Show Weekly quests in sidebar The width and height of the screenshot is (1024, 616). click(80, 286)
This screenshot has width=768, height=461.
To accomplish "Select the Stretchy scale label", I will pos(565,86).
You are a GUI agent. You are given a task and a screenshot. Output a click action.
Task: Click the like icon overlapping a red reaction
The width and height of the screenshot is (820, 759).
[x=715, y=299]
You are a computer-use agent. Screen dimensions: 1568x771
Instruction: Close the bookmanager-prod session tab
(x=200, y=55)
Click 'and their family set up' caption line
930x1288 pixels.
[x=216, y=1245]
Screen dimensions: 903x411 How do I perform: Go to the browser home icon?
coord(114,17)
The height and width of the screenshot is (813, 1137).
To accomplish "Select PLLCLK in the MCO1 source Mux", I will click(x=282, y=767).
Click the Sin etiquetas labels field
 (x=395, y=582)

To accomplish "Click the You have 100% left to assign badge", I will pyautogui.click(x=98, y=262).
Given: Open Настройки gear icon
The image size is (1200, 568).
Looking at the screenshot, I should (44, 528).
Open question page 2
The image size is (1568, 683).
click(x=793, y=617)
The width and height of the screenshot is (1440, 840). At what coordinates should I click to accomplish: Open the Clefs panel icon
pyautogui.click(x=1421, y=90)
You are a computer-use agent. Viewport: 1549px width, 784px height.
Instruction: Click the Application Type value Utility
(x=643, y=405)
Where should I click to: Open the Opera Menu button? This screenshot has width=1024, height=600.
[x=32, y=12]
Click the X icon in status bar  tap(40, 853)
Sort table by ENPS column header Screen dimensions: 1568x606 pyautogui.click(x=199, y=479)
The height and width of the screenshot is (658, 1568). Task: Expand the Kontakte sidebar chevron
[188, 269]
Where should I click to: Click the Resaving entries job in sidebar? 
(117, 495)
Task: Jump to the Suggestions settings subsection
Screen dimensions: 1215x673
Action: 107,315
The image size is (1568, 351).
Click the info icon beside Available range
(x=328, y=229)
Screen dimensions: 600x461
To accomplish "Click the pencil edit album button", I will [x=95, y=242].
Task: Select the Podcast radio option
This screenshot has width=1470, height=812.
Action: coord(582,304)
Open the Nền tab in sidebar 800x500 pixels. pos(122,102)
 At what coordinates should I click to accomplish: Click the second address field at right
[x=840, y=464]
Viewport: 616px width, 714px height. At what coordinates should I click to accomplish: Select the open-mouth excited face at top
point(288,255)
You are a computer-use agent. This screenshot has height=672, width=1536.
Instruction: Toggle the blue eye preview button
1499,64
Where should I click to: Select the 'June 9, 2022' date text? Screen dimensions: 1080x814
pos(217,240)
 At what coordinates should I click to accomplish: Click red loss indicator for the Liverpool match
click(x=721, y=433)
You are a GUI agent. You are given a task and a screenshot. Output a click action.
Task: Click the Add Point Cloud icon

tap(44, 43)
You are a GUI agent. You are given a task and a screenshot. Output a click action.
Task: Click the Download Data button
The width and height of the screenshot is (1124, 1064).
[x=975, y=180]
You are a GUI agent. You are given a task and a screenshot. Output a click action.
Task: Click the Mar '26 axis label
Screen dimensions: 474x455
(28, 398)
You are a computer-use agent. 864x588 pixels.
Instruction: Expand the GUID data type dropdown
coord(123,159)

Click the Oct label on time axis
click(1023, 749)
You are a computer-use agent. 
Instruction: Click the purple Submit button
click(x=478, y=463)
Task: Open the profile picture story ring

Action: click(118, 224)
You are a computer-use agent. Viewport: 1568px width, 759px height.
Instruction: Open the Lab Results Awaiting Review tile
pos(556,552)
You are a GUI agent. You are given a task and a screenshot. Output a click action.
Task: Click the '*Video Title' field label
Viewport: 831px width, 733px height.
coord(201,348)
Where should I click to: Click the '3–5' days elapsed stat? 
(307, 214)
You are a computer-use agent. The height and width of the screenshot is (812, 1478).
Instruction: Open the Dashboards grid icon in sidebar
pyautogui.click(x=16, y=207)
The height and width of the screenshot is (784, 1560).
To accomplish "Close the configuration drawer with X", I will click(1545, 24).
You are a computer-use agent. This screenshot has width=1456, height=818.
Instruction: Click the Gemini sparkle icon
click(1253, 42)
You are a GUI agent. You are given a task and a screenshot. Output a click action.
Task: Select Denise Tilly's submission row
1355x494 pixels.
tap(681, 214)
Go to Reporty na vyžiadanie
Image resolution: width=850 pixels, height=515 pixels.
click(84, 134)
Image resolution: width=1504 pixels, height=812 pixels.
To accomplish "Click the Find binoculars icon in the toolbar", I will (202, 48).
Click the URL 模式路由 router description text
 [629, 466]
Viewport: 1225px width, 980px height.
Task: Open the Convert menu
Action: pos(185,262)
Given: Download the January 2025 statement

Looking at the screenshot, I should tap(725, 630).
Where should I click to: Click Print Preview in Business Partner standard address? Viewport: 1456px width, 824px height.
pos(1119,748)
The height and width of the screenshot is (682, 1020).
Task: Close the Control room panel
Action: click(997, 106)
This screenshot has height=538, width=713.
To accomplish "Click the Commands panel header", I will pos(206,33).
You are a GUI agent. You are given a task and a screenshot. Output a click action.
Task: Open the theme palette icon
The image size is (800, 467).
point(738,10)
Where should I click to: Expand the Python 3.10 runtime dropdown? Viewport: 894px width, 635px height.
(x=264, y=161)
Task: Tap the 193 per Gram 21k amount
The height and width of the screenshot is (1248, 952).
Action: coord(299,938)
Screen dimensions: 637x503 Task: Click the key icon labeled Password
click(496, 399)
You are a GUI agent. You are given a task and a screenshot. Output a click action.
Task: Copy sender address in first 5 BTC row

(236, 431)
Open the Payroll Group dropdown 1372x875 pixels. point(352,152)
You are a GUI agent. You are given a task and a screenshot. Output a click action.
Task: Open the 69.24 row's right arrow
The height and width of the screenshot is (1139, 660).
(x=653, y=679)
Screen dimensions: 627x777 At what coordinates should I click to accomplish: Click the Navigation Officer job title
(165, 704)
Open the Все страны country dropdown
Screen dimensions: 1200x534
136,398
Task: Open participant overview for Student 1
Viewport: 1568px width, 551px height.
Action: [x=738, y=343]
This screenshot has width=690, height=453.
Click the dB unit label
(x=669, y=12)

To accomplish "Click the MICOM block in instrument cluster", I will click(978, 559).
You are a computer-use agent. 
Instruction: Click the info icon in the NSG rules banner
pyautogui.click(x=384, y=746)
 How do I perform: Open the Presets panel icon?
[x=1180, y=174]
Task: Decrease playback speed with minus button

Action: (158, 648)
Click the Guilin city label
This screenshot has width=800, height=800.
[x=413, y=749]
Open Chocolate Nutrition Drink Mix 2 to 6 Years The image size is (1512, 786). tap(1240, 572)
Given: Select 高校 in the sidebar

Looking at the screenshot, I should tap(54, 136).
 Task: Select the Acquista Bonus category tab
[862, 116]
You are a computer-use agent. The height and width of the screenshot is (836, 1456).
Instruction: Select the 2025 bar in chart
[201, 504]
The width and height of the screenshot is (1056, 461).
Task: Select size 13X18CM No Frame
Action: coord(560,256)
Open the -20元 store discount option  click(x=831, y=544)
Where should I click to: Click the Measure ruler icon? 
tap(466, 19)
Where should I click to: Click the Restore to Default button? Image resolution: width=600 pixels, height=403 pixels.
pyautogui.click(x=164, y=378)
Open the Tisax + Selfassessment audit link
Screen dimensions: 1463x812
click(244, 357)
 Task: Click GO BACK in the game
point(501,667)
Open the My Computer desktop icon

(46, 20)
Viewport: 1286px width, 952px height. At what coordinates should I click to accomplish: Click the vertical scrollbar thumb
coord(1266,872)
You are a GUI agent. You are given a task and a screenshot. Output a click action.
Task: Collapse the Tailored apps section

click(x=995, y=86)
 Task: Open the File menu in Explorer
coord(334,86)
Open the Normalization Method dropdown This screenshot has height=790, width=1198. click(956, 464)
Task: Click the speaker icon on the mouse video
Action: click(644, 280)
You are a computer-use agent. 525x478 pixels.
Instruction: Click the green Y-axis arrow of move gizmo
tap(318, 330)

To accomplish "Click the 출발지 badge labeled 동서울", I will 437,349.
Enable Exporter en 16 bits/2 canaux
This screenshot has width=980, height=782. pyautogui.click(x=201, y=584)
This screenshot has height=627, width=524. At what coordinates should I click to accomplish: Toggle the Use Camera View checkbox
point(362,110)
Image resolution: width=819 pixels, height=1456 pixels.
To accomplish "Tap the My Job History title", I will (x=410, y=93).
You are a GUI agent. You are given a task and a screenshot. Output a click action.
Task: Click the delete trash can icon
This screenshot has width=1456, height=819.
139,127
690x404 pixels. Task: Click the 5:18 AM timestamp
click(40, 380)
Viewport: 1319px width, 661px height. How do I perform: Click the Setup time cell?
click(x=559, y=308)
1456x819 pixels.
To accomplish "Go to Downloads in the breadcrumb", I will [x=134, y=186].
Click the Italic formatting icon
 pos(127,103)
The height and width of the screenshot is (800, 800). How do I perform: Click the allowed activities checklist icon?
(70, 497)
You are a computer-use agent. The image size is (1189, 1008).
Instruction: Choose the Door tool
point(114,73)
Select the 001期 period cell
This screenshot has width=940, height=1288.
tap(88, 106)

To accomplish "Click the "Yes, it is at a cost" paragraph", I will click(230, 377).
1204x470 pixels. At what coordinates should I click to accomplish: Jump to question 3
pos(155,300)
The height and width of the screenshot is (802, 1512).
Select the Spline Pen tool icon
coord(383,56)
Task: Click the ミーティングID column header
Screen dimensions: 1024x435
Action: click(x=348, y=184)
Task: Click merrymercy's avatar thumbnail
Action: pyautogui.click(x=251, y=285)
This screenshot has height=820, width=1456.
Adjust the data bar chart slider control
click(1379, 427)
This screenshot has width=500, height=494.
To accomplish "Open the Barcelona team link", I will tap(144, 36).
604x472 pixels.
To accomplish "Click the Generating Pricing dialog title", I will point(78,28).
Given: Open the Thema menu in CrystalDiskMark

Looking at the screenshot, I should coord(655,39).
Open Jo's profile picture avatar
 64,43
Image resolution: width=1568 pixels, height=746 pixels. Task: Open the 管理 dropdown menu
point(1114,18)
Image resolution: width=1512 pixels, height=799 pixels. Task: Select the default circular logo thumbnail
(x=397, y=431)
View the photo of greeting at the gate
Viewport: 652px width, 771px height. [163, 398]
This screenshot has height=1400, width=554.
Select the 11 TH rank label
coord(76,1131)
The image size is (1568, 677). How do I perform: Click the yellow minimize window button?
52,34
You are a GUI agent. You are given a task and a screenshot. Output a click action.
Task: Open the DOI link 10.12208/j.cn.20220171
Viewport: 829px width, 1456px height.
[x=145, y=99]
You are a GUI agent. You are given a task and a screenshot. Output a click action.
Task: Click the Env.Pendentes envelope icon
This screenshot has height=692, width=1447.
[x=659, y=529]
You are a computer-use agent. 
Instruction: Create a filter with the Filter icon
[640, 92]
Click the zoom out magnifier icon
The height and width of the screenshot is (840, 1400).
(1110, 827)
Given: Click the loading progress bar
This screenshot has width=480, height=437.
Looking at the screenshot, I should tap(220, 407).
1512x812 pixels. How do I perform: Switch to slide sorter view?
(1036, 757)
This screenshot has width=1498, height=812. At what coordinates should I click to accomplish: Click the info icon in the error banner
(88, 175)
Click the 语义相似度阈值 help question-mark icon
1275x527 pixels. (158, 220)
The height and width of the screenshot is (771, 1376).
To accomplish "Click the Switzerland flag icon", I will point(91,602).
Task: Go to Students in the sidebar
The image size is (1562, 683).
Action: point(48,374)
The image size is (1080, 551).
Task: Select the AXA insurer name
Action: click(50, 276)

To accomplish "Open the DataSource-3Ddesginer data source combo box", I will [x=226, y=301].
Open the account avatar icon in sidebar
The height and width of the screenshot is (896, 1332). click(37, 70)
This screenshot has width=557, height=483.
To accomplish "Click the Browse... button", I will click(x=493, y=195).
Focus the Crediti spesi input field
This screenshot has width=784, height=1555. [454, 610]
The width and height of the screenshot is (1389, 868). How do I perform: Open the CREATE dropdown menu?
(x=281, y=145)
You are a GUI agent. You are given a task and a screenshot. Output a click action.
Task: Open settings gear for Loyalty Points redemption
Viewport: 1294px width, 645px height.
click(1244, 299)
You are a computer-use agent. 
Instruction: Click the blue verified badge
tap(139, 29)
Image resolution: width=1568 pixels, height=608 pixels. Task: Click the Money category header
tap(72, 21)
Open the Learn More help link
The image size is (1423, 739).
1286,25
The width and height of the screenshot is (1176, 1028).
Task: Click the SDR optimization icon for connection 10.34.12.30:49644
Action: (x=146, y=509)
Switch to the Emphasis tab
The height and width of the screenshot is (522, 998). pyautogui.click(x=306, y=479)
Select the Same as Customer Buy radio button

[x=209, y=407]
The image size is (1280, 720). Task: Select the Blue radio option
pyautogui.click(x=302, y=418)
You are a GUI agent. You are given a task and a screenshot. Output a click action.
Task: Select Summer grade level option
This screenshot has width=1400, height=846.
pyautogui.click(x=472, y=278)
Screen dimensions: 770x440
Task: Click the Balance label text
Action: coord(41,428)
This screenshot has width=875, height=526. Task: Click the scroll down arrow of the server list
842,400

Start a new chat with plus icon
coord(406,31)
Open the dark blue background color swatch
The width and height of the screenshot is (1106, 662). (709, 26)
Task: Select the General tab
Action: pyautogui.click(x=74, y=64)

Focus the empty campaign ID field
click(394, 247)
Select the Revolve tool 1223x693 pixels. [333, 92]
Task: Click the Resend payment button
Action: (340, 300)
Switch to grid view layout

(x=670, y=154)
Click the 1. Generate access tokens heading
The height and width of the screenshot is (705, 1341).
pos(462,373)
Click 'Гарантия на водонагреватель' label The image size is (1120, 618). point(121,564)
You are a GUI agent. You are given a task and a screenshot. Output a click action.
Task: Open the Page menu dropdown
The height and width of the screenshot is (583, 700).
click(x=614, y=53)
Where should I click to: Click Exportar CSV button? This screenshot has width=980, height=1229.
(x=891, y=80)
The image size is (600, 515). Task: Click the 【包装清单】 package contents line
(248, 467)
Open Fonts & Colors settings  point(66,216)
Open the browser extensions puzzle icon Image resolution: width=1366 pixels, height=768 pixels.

=====

◆ Set task
Show every line of the records above that contains the string "radio". Case counts.

◆ Complete answer
Task: Select the Podcast radio option
Select the Same as Customer Buy radio button
The image size is (1280, 720). Task: Select the Blue radio option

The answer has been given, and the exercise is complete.